Test utilizzato per la valutazione del deterioramento mentale dei soggetti in cui si sospetta una demenza. è costituito da 10 domande che consentono di capire lo stato della memoria recente e di quella remota, dell'orientamento spaziale e temporale, della comprensione del linguaggio, della capacità di calcolo e di esecuzione di compiti semplici (per esempio copiare una figura costituita da 2 poligoni). Il risultato viene espresso con un punteggio che indica il deficit su una scala di quattro gradi: assente, lieve, medio o grave. Per una corretta interpretazione occorre tenere conto del livello di scolarità del soggetto.

Minoxidil

Sostanza dotata di proprietà vasodilatatrici a livello delle piccole arterie e per questo impiegata nel trattamento dell'ipertensione arteriosa.
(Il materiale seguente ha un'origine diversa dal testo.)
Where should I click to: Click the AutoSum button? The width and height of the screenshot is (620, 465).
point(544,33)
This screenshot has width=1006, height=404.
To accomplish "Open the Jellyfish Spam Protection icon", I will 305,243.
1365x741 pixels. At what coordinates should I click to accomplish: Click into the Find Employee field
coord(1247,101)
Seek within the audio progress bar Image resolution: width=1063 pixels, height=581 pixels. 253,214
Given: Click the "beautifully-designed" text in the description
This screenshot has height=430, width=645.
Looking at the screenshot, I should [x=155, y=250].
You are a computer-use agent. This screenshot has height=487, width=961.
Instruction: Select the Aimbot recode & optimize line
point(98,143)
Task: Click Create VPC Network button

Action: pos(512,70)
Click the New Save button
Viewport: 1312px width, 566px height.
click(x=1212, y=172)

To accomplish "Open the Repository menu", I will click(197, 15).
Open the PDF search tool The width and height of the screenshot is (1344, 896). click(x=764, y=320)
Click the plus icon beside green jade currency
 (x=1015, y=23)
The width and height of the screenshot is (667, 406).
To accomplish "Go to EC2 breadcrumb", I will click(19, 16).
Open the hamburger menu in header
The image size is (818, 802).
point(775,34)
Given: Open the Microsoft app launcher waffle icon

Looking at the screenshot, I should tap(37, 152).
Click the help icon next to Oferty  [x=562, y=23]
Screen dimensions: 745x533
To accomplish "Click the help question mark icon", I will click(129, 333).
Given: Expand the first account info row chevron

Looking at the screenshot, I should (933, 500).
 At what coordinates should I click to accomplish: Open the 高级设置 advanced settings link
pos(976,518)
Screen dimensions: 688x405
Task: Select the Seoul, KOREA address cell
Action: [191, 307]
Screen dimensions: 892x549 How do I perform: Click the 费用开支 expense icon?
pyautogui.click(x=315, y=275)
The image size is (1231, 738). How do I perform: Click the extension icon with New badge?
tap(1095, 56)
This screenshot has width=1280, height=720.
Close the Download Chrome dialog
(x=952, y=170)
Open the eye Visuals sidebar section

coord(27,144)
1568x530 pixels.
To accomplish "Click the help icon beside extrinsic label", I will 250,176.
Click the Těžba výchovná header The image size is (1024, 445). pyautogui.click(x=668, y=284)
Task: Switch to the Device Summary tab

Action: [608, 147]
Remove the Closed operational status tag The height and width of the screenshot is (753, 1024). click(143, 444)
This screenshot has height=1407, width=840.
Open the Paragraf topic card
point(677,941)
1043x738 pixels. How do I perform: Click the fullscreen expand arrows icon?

Tra gli effetti collaterali è stato notato l'aumento di crescita dei peli corporei (ipertricosi), per cui il farmaco è stato utilizzato in alcuni casi di calvizie: la ricrescita tuttavia scompare interrompendo il trattamento.

Minzione

Atto fisiologico che determina l'espulsione all'esterno dell'urina raccolta nella vescica. Lo svuotamento della vescica è dovuto alla contrazione del muscolo detrusore, in concomitanza con il rilasciamento degli sfinteri interno ed esterno. La minzione è essenzialmente un atto riflesso, in cui lo stimolo scatenante è rappresentato dall'eccessiva espansione della vescica, in seguito al progressivo accumulo di urina al suo interno. La minzione può essere volontariamente impedita: è possibile trattenere l'urina in vescica fino a volumi di 700-800 ml, al di sopra dei quali il riflesso della minzione diventa insopprimibile e lo svuotamento avviene automaticamente, senza possibilità di controllo volontario. Il controllo cerebrale della minzione richiede un'adeguata maturazione del sistema nervoso: nei lattanti, infatti, è un atto involontario e incosciente, che si verifica con un meccanismo esclusivamente riflesso il controllo volontario degli sfinteri vescicali inizia in media all'età di 30 mesi.